# DESCRIPTION OF THE TASK:
Report every line below that holds the word "Choose".

# TASK MATERIAL:

· · · · ·

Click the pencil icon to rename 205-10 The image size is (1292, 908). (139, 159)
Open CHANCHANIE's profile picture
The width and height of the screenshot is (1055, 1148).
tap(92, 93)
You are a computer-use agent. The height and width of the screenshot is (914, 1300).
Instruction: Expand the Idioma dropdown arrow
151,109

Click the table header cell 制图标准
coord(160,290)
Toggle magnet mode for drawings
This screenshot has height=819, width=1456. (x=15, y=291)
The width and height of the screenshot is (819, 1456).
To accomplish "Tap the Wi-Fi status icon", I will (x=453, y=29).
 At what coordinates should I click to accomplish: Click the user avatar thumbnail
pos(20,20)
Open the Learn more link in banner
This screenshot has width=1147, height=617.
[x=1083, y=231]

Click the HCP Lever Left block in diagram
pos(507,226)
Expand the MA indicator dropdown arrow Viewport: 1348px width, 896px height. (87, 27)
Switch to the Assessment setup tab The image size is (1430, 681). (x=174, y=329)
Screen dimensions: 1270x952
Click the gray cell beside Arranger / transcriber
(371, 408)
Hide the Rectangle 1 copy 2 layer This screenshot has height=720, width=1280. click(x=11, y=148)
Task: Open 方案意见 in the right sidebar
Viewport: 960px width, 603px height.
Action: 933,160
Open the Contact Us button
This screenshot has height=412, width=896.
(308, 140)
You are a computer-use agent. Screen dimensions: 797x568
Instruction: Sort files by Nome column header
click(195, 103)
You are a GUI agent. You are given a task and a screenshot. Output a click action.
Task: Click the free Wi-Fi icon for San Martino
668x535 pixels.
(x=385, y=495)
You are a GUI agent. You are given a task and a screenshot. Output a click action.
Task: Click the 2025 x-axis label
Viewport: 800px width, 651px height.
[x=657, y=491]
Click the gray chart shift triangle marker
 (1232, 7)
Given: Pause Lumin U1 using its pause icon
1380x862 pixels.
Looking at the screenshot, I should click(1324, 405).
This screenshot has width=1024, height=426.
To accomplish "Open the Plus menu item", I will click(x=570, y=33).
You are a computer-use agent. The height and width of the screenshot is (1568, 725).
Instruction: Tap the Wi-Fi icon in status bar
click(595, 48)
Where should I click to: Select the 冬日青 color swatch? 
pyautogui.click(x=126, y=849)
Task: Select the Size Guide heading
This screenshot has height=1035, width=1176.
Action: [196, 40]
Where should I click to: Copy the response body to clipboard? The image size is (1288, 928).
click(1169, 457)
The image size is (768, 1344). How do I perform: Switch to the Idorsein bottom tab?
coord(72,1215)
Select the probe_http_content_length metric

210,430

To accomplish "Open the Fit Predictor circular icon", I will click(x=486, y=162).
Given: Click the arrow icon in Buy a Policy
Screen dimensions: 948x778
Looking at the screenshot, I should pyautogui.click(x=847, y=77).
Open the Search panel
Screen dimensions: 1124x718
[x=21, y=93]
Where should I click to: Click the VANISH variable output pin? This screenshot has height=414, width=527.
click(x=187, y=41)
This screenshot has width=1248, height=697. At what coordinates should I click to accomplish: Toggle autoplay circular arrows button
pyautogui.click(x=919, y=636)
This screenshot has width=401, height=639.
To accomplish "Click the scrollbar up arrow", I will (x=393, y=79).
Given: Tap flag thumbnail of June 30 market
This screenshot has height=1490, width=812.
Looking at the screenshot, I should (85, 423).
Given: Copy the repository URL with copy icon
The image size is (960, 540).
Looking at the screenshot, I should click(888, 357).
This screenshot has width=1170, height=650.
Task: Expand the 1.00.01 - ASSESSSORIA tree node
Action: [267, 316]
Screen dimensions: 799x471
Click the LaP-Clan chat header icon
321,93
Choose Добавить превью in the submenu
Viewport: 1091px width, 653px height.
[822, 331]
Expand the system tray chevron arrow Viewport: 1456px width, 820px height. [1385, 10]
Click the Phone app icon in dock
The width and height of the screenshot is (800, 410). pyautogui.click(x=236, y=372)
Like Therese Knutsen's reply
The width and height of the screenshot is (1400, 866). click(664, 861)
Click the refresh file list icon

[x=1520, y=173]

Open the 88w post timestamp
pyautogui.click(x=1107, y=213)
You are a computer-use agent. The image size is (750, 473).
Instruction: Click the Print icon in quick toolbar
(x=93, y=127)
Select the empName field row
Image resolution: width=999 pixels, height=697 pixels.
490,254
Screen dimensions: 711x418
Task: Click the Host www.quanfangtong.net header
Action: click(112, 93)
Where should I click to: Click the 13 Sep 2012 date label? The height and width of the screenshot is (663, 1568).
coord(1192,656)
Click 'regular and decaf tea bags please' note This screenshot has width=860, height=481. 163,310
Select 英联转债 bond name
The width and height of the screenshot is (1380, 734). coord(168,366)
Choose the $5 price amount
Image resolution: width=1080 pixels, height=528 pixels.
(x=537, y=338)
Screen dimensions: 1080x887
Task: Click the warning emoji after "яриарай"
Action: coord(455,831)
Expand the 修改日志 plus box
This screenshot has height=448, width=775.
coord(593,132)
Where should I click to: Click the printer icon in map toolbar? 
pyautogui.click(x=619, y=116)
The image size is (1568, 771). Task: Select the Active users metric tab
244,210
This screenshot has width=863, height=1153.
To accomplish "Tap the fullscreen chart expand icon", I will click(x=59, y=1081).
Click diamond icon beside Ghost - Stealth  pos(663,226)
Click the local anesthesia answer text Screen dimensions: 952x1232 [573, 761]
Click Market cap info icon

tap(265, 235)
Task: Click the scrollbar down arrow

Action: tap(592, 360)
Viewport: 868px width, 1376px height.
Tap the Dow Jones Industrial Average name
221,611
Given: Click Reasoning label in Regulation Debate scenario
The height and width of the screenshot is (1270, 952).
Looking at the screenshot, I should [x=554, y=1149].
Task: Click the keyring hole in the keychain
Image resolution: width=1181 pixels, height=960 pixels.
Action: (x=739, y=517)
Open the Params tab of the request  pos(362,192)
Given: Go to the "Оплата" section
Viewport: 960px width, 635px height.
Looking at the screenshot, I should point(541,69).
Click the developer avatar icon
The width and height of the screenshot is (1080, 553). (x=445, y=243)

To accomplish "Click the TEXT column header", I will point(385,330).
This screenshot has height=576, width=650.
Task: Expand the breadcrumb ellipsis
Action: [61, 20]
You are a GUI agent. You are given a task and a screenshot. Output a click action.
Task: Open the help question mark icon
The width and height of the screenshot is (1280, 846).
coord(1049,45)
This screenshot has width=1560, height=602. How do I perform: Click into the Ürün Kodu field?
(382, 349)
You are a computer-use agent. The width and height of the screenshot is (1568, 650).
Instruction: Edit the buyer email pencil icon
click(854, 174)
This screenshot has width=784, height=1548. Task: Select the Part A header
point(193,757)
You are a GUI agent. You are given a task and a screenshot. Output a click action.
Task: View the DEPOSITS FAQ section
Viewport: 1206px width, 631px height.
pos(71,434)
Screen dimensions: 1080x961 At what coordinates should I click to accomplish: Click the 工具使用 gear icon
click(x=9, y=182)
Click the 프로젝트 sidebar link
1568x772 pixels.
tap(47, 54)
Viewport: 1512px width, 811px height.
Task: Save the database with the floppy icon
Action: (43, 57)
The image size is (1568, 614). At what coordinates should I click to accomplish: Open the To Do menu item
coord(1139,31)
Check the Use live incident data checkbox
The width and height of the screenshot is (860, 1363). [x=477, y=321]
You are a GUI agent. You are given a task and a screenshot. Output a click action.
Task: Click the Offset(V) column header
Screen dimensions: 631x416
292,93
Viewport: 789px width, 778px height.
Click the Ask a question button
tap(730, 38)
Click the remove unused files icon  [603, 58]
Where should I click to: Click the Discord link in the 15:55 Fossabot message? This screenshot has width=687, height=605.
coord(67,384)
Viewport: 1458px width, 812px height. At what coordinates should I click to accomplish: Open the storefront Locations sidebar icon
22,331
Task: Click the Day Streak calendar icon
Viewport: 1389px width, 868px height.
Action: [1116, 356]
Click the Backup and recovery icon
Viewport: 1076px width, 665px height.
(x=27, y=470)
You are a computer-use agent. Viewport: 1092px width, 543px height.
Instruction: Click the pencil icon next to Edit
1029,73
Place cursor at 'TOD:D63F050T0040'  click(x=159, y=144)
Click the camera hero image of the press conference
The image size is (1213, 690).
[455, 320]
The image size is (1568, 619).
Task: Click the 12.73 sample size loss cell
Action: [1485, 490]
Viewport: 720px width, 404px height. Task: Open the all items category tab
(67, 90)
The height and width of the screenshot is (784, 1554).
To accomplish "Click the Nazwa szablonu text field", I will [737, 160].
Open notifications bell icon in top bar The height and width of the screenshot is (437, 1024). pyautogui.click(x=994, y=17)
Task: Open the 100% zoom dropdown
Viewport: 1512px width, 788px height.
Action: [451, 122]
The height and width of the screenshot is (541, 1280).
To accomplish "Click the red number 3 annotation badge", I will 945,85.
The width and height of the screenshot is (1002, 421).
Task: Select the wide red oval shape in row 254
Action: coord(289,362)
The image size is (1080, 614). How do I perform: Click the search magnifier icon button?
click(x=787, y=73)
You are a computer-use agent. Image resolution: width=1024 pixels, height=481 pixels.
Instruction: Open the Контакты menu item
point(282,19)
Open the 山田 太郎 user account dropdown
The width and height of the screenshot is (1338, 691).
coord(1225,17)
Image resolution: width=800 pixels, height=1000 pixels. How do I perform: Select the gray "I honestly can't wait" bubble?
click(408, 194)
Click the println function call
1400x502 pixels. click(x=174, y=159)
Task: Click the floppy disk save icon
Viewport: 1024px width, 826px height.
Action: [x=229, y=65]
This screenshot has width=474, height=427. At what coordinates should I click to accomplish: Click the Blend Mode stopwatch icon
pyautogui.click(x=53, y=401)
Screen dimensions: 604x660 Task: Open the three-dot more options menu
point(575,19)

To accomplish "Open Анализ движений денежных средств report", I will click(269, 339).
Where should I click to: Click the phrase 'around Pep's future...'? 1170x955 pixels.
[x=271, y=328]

· · · · ·

# RESULT OF THIS EXERCISE:
Choose Добавить превью in the submenu
Choose the $5 price amount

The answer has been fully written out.